Marvel’s summer event, Fear Itself, seems to be succeeding by sheer force of will… but succeeding it undeniably is. Where Flashpoint is continually tripping over itself trying to decide what it wants to be, Fear Itself has thus far proven to be a solid example of the apocalyptic action genre, and in this, it’s best issue to date, it continues that theme. This is no stumbling block for Fraction and Co., but instead the issue that really puts Steve Rogers, Thor and Tony Stark against the grindstone.
Stuart Immonen and his art team (Wade Von Grawbadger and Laura Martin) continue to turn in rock-solid work. The underwater massacre in Canada, for example, is chillingly illustrated, a three page sequence that is more effective at establishing Attuma’s horrors than a dozen pages (+spin-off) have been able to do for Aquaman. Similarly, the final two-page scene is heroic, hopeful and dynamic, a perfect example of just how valuable the right art team can be to a big event book.

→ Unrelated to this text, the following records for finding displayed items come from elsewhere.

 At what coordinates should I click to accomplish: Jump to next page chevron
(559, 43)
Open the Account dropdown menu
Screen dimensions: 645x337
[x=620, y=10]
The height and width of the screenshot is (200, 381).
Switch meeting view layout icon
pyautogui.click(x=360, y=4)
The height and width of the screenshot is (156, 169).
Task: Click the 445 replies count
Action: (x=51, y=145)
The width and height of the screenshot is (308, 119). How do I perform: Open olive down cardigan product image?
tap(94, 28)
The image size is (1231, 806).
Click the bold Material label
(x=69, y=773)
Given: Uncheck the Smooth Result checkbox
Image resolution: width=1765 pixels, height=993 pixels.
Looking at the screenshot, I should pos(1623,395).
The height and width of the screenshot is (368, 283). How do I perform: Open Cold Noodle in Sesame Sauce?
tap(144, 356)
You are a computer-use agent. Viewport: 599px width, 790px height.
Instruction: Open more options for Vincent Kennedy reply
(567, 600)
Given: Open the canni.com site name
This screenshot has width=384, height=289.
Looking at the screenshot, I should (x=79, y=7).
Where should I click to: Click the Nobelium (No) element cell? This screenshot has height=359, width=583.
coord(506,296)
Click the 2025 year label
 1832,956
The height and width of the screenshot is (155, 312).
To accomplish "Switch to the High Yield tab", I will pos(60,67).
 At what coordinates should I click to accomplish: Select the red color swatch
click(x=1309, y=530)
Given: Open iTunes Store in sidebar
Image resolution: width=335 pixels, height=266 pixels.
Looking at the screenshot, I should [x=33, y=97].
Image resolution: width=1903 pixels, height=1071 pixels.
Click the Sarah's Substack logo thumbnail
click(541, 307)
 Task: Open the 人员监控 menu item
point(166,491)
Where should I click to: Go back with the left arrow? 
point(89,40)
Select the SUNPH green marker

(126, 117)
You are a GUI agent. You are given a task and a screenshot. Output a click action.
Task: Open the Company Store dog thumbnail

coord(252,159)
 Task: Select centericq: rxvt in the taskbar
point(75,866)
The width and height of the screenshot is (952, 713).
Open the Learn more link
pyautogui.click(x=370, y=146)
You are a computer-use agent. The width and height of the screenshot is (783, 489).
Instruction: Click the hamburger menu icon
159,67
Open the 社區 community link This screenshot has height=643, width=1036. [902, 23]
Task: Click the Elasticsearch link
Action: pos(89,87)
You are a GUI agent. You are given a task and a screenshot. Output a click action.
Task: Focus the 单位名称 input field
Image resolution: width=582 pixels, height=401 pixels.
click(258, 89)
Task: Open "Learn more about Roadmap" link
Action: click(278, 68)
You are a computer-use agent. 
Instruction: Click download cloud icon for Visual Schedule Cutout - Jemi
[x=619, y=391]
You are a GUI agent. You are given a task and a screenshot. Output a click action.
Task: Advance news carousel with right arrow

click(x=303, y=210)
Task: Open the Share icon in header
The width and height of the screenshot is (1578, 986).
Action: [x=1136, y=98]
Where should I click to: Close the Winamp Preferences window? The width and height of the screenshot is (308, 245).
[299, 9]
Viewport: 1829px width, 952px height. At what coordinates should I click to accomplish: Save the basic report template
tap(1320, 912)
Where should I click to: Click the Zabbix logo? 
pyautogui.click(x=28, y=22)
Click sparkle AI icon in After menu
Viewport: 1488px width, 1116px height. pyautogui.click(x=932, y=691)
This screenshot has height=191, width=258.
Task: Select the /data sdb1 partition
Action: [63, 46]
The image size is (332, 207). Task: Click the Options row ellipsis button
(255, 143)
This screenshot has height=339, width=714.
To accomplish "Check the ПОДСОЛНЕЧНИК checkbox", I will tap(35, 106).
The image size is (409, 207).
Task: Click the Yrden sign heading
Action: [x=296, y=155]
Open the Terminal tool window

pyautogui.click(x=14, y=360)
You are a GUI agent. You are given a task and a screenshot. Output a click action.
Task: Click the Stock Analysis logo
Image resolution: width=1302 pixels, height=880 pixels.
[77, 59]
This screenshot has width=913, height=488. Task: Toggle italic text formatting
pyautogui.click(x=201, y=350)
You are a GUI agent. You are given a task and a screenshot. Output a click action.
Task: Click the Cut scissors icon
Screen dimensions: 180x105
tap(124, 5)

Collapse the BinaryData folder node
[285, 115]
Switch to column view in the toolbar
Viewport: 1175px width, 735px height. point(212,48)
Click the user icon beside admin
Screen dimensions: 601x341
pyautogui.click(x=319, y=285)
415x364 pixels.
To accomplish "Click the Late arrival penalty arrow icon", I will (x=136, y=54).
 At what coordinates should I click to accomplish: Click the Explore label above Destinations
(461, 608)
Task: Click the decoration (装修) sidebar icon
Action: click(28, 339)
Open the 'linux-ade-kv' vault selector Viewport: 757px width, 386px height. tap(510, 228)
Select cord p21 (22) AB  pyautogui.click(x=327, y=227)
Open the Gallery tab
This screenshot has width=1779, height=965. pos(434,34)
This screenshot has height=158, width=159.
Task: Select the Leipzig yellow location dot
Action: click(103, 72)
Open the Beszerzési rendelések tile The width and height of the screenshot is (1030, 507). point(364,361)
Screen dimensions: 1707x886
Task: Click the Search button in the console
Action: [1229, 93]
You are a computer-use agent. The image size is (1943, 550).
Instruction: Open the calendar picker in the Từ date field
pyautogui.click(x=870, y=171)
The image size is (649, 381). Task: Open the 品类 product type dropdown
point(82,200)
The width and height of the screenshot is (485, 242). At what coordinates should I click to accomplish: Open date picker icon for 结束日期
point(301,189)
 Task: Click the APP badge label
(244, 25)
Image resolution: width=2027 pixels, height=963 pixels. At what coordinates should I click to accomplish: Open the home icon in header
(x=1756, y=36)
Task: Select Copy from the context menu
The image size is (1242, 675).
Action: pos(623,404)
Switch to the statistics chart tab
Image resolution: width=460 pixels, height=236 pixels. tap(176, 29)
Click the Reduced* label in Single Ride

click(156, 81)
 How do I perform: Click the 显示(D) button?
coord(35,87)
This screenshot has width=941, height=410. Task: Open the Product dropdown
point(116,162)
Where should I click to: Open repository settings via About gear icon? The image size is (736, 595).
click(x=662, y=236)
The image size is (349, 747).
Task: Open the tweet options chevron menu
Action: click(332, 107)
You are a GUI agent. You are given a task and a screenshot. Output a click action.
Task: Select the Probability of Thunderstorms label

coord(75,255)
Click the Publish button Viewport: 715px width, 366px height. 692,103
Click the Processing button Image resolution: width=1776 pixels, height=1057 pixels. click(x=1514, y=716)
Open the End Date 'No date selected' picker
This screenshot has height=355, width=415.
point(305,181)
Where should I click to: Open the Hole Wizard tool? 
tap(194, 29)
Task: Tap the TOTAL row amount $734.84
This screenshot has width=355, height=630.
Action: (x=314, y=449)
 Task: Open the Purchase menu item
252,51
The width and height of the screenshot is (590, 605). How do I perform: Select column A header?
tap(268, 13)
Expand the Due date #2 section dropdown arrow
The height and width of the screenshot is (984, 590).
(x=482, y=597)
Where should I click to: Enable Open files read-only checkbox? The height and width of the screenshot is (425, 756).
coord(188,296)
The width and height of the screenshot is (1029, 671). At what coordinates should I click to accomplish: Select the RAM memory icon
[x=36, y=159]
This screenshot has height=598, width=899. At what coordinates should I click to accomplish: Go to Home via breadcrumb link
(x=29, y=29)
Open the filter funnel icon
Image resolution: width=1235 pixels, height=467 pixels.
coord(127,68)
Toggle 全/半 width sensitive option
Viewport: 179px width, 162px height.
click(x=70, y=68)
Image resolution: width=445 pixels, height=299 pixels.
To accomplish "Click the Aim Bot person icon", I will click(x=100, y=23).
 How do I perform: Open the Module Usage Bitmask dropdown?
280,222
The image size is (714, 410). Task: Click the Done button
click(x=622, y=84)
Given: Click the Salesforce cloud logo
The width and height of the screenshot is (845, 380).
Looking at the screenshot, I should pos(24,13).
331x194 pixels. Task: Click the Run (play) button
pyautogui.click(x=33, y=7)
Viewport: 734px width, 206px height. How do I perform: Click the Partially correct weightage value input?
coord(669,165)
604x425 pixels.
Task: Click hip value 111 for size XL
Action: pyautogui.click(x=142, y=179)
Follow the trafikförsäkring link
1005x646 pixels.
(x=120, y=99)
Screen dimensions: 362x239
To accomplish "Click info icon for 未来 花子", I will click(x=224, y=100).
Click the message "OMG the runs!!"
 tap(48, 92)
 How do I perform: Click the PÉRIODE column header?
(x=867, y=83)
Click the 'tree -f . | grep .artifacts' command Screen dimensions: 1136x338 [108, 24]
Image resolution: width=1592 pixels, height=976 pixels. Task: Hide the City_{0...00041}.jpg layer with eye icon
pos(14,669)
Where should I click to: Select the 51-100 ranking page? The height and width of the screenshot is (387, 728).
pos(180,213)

Matt Fraction has somehow managed to make the event comic exciting again, in part by having a clear, character-based focus to the adventure. Fraction clearly understands Stark, Rogers and Thor, and his challenges get to the heart of what makes them tick – Rogers, reeling again from the death of Bucky, has to take up a burden he thought behind him; Thor, forced to choose between his people and Earth, chooses Earth and is rewarded by being forced to fight two friends; and Stark gives up the only thing he has that means anything in an effort to help any way he can. It takes more than big moments to make an event work, and Fraction, vitally, gets the small moments just as right. It makes a world of difference, and makes Fear Itself an event worth looking at.